The task: From the line that contains "Task: Click the" down to the final line below, please repeat each line exactly and nothing more, with no pictures.

[Screenshot grounding data]

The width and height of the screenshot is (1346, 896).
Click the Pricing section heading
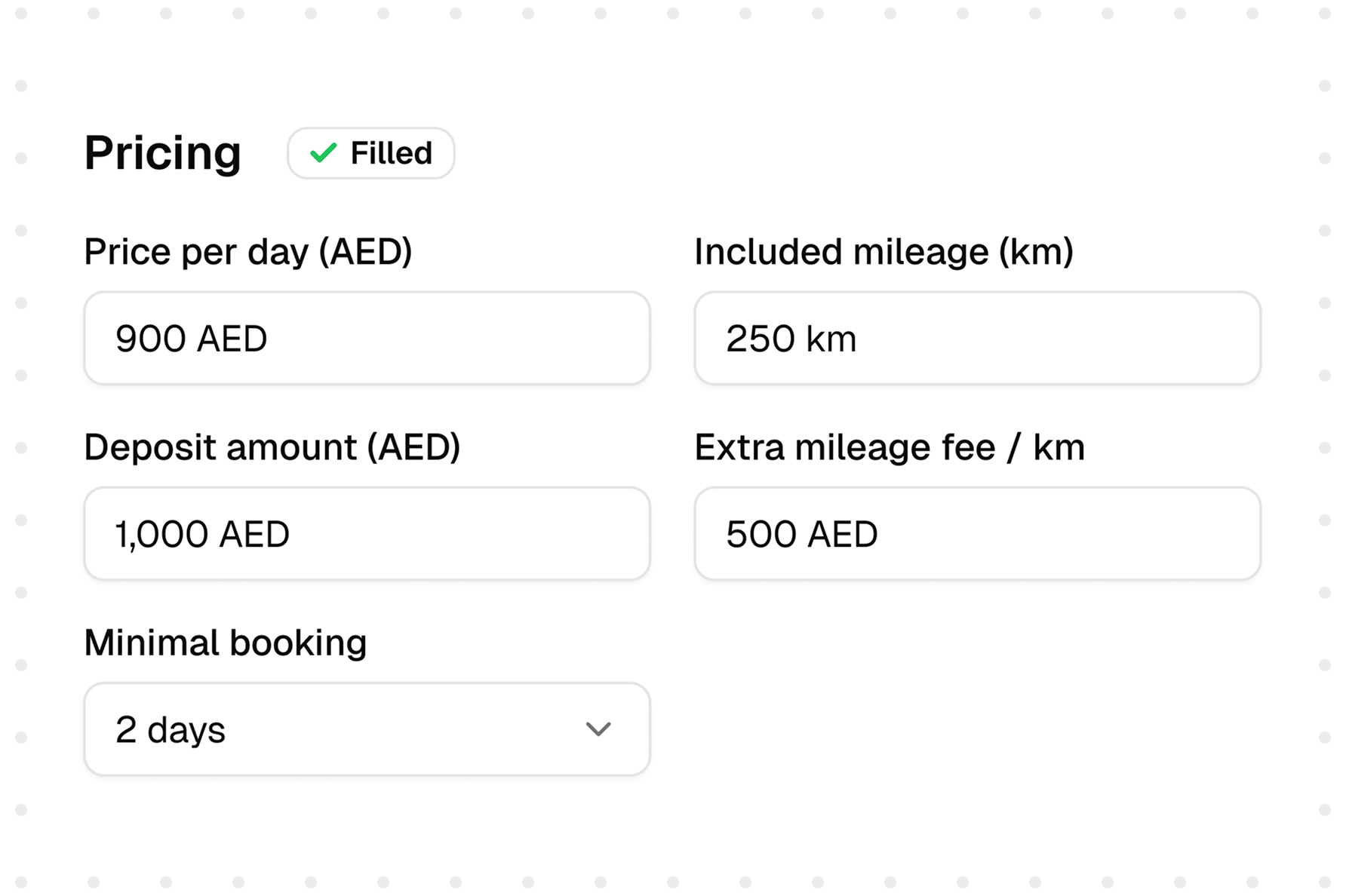coord(162,153)
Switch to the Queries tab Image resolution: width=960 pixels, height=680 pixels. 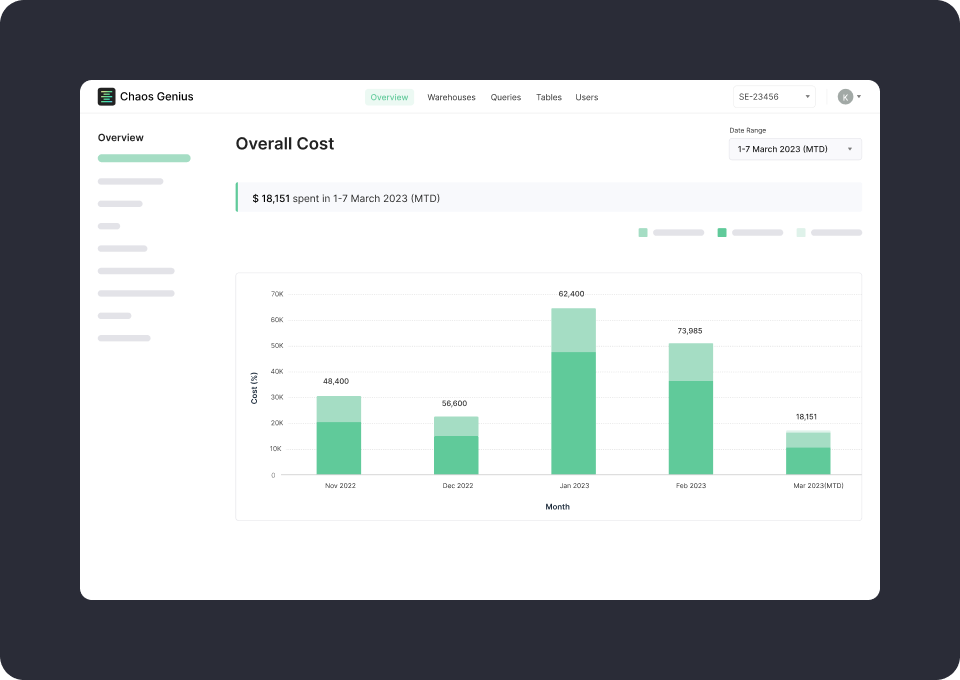(x=505, y=97)
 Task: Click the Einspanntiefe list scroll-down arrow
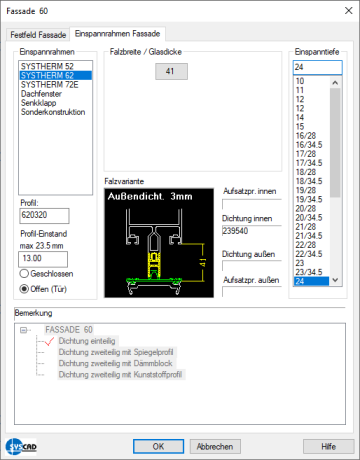(335, 280)
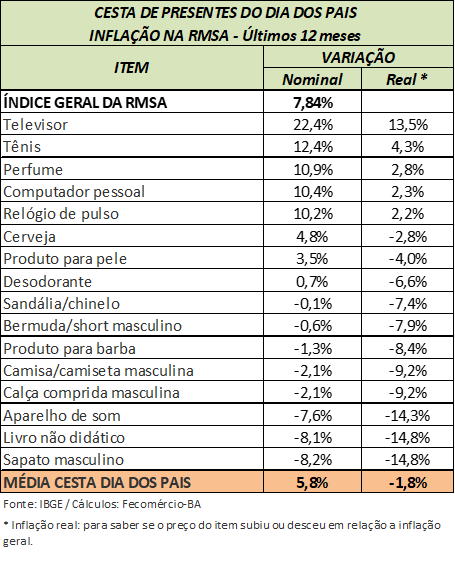Click the Computador pessoal cell
This screenshot has height=570, width=455.
[132, 191]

Solution:
 Task: Click the Einspanntiefe list scroll-down arrow
(335, 280)
Click the Computador pessoal cell
This screenshot has height=570, width=455.
[132, 191]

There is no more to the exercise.